Mike's
Story
Step One in
SA states that we realized we are powerless over lust and that our
lives had become unmanageable. I was powerless in that I couldn't stop
doing what I was doing, despite all the pain and damage I was causing
to myself and those around me. My life had become unmanageable; I
had lost my job, my marriage was failing and I was leading a
chaotic double life.
How did I get to this place? How could I have allowed myself to inflict
so much pain and not be able to simply stop? After all, I was
doing what I felt most guys did: I watched pornography and
masturbated whenever I could. And whenever I wasn't doing that, I
was thinking about the next opportunity to do so. Stopping
shouldn't have been difficult. And I did indeed stop...hundreds
of times, each time with the firm resolve to never do it again.
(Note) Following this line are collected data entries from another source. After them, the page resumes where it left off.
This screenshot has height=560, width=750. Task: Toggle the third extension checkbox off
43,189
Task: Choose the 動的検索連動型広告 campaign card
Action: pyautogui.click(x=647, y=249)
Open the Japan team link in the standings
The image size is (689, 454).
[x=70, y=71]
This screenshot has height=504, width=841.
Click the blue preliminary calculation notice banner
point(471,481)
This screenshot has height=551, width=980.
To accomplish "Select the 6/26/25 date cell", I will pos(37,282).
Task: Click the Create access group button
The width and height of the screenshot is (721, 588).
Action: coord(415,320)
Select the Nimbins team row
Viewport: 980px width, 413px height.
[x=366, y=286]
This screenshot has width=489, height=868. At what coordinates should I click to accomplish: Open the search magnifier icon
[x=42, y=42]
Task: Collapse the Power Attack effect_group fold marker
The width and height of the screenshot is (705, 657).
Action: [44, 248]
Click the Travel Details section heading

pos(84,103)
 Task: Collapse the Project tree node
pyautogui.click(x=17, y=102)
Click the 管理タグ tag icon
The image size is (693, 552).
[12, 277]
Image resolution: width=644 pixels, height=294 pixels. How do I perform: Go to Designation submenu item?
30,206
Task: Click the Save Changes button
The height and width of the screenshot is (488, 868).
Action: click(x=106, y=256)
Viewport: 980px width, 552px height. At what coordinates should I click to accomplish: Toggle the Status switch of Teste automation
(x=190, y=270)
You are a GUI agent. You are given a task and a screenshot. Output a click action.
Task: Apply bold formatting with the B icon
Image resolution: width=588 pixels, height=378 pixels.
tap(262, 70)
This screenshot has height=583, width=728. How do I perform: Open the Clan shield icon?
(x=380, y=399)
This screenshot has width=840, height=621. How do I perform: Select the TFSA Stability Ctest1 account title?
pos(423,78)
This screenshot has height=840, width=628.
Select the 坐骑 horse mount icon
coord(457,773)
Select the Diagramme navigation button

But that firm resolve soon faded as lust took over ...and there I was,
doing it again.
As a child I was curious in the opposite sex- what they looked like
under their clothes, mainly. I found out at a young age when I leafed
through a National Geographic magazine. This coincided with my
first masturbation experience to an image, and this is where I
believe I became an addict. Soon I graduated to lingerie ads and then
to my father's Playboy magazines. I could never get enough in
school. I objectified every female, young and old alike, and soon I
became a voyeur.
As I grew into my teens, my obsession grew and I couldn't concentrate
in school and my grades suffered. At 16 I was watching hard-core
pornography and couldn't wait to do the things I was seeing in
the pictures. I got my chance with my first girlfriend in high-school.
I professed my love but only wanted to act out with her the things I
had seen in the magazines and videos. This was my life for the next ten
years and as technology grew, I latched on to the latest ways to
act out my addiction through DVD's and the Internet. If my addiction
had been bad before, this multiplied it by a thousand. The
Internet to me was an endless black-hole of pornography, always
promising something new for me the next day. This was a
sexaholic's dream come true and I took advantage of it, spending
all my time sitting in front of a screen. I did this at work as well,
and I got discovered. To my humiliation my boss saw the sites I
had looked at and demoted and transferred me. I resolved to stop
for good but was back at it within a week.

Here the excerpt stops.